Respiratory tract lining fluid (RTLF) is an important component of the lung epithelial barrier. Pathological changes in RTLF may cause increased permeability of the epithelial barrier, but changes within RTLF are difficult to assess non-invasively. The aim of this study was to explore if the use of the non-invasive measurement technique, Particles in Exhaled Air (PEx) and blood test were useful in assessing epithelial barrier, and if cigarette smoking affects the relationship. In a general population subcohort from the European Community Respiratory Health Survey III in Iceland (n = 112), we collected RTLF droplets using the PEx technique, in conjunction with blood samples and questionnaire data. We measured surfactant protein A (SP-A) in the collected plasma and PEx samples.

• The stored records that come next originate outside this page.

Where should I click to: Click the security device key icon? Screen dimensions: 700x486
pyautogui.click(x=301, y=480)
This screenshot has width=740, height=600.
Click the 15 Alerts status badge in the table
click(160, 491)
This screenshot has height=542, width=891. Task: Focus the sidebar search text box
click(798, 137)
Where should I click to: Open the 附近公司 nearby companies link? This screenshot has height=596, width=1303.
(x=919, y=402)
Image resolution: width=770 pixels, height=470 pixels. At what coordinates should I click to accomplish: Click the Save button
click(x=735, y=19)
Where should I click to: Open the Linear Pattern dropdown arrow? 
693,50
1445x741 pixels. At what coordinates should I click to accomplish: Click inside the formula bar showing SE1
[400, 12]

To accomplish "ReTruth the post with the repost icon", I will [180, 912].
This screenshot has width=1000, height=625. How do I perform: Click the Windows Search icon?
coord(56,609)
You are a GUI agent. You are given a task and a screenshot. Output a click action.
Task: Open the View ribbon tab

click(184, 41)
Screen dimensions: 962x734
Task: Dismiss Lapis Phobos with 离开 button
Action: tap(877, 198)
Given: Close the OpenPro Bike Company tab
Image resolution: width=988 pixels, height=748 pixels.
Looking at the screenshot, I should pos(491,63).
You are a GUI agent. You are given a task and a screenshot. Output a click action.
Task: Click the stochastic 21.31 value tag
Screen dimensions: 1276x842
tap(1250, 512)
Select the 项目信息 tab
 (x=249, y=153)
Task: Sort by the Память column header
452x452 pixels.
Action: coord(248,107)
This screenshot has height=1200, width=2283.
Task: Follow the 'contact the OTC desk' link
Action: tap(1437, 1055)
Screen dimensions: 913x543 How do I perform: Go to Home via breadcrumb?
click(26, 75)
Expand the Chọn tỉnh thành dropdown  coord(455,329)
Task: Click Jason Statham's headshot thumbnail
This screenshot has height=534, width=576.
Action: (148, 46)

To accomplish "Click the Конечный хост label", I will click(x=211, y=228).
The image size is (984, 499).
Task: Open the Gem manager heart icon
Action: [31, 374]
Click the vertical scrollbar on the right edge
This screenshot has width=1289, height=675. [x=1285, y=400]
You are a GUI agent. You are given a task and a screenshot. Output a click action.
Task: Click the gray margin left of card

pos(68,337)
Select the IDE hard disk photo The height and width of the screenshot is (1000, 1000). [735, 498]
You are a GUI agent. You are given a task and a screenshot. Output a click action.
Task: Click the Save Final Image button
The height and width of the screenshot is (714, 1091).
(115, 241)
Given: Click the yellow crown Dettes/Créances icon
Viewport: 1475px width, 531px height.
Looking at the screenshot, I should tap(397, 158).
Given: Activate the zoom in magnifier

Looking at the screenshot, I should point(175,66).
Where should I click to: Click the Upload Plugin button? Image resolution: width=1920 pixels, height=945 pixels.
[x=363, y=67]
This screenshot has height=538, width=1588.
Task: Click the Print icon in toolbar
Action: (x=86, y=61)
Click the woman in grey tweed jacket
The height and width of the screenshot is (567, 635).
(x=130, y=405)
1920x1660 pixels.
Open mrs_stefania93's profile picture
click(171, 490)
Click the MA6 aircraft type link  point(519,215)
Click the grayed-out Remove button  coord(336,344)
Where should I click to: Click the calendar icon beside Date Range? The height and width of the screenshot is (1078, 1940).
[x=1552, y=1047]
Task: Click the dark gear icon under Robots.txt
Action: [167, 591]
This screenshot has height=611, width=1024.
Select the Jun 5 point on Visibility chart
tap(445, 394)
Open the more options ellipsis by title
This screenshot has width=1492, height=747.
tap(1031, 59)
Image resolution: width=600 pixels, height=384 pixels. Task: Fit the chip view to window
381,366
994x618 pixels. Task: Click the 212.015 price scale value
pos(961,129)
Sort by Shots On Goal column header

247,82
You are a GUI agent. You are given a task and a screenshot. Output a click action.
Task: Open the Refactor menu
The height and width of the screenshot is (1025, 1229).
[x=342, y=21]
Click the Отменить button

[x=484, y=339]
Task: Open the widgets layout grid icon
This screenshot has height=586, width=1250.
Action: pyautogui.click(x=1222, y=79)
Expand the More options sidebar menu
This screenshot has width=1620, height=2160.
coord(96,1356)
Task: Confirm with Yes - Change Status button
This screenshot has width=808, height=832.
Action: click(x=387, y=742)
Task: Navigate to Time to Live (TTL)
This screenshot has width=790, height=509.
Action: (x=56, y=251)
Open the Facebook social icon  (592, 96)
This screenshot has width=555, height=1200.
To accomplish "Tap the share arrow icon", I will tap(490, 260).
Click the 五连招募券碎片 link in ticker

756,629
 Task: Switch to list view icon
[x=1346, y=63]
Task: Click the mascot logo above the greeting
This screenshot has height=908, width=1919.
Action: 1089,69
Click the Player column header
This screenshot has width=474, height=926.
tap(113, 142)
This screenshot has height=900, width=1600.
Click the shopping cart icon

Participants were defined as healthy if they did not currently have asthma, were non-smokers and had forced expiratory volume in one second ≥ 80% of predicted value. Of the 112 participants, 97 were healthy and 15 were current smokers. There was no correlation between plasma and PEx SP-A levels. However, the ratio of plasma to PEx SP-A was significantly higher in smokers compared to healthy subjects. The lack of correlation between PEx and plasma SP-A in healthy participants, indicates that SP-A in plasma does not diffuse freely over the lung epithelial barrier. However, the lung epithelial barrier may be injured by smoking, leading to diffusion of SP-A across the barrier into the bloodstream, causing an increased ratio of plasma to PEx SP-A.